수용성 중합체 층과 다공질 매트릭스 층을 포함하는 미생물 배양 기재 및 이를 사용하는 배지. 이러한 배지는 액체 시료의 검사, 식품 검사, 환경 검사, 직접 접촉에 의한 검사 등, 광범위한 용도로 사용 가능하며, 미생물 검사를 간편하게 수행할 수 있다. 또한, 검사 대상이 곡면이거나 다소의 요철이 있더라도, 직접 접촉에 의한 검사를 수행할 수 있다.

Description

미생물 배양 기재 및 배지
종래의 미생물 배양 방법을 식품 검사에서의 총 생균수의 측정을 예로 들어 설명하면, 우선, 분말 한천 배지를 용해, 멸균한 후, 약 45℃의 온도로 유지하여 둔다. 이 한천 배지의 일정량을, 미리 식품의 현탁액 등의 시료의 일정량을 넣은 멸균한 페트리 디시(Petri dish) 등에 분주하여, 혼합하여 섞이게 한 후, 한천을 고화시키고, 일정 온도로 배양 후, 생긴 미생물의 콜로니 수를 계수한다. 따라서, 종래의 미생물 배양 방법은, 미리 배지를 조제, 멸균한 후, 배지가 고화되지 않는 온도로 유지되기 때문에 시간과 노력을 보다 많이 필요로 한다. 또한, 통상, 다수의 플라스틱제 페트리 디시를 사용하기 때문에 배양 후, 다량의 플라스틱 폐기물이 발생한다. 세균 검사를 보다 간편하고 신속하게 하기 위해서는, 이러한 수고와 시간이 걸리는 배지의 조제를 생략할 수 있는 것이 바람직하고, 플라스틱 폐기물의 발생량이 적은 것이 바람직하다.

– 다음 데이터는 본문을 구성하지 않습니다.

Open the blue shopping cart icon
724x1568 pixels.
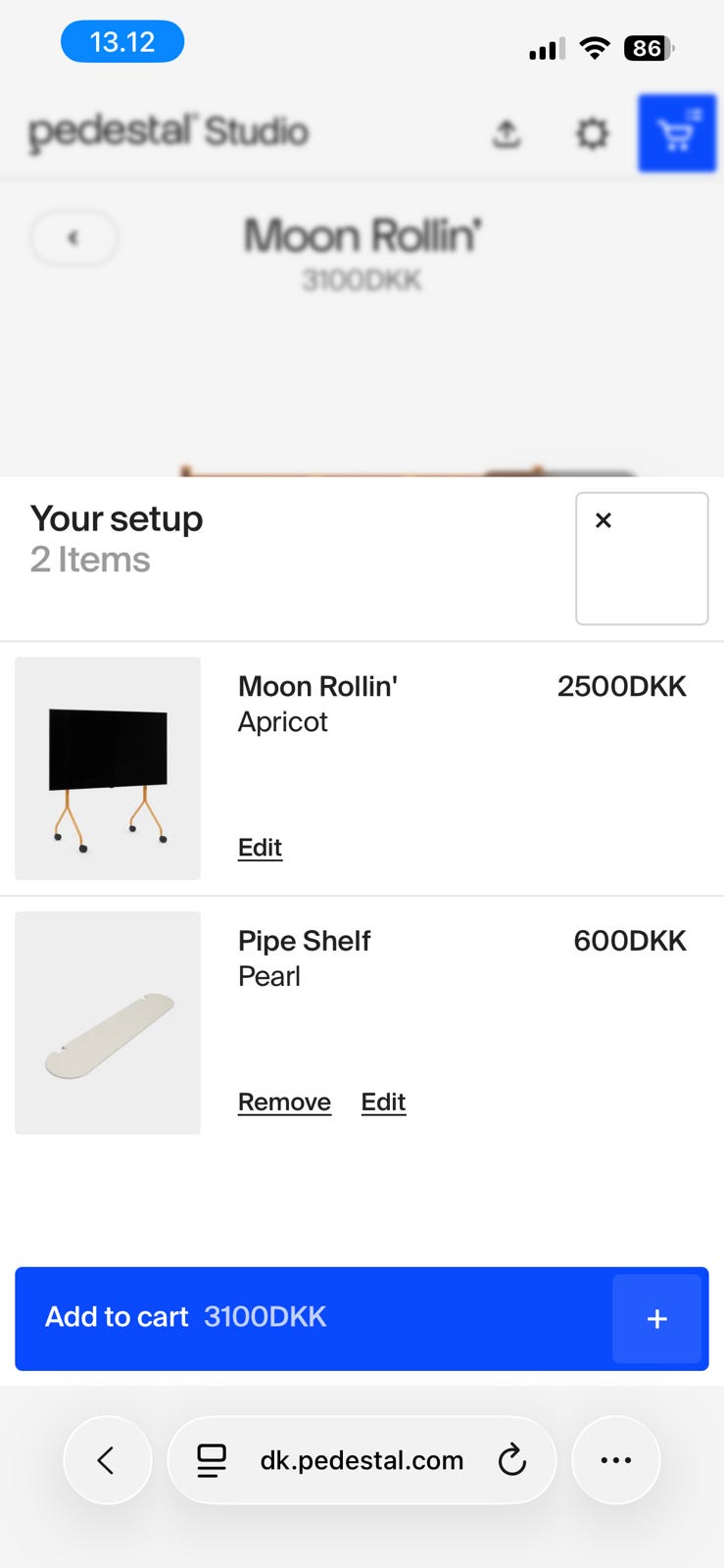676,133
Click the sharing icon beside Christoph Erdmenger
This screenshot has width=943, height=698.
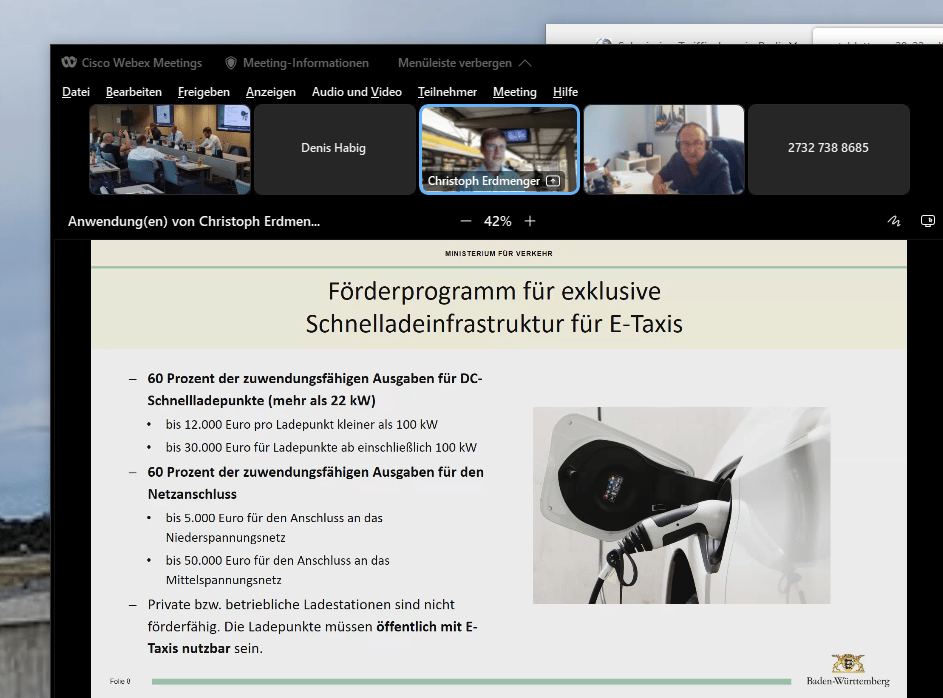click(553, 181)
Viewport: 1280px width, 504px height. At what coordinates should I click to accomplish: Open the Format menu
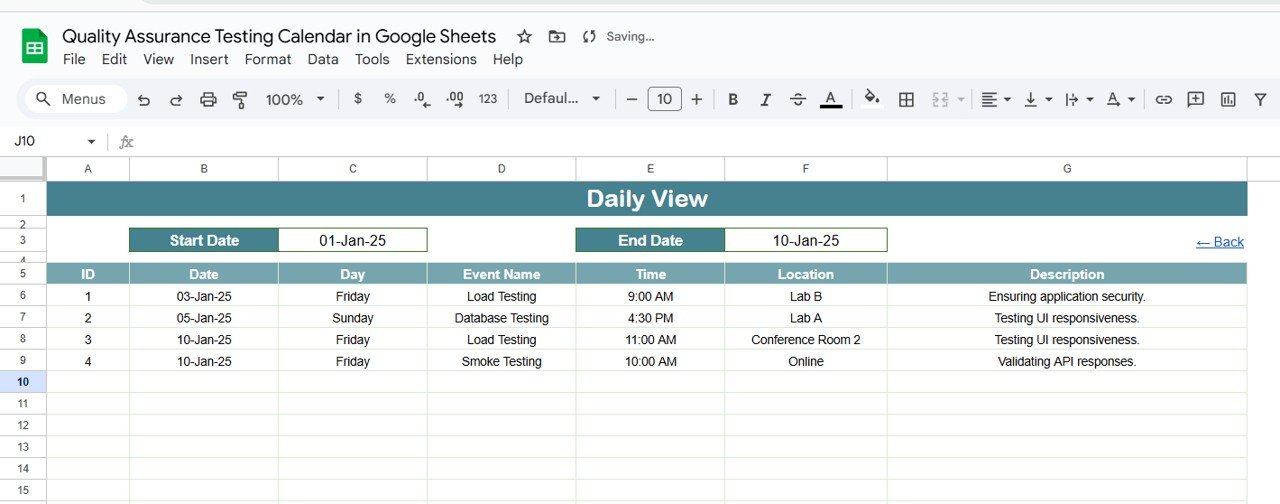point(268,59)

또한, 환경 검사는, 통상, 검사 대상의 일정 면적을 면봉 등으로 닦아내고, 이 면봉 등을 멸균수 또는 생리 식염수 속에서 세척하여, 면봉 등에 부착한 균체를 멸균수 또는 생리 식염수 중에 현탁시키고, 이 현탁수를 미리 제조하여 둔 한천 배지에 도포시키거나 상기의 방법과 같이 한천 배지에 혼합하여 섞이게 하여 배양한 후, 균체수를 측정하여 검사한다.
이러한 여러가지의 목적에 맞추어, 사용하기 쉽도록 만들어진 여러 가지 타입의 간이 배지가 시판되고 있다. 이러한 시판되는 간이 배지를 편의적으로 분류하면 스탬프 타입(일본 공개특허공보 제(평)4-117299호), 필터 타입, 필름 타입(일본 공개특허공보 제(평)2-49705호, 일본 공개특허공보 제(평)3-15379호), 시험지 타입 등으로 나누어진다.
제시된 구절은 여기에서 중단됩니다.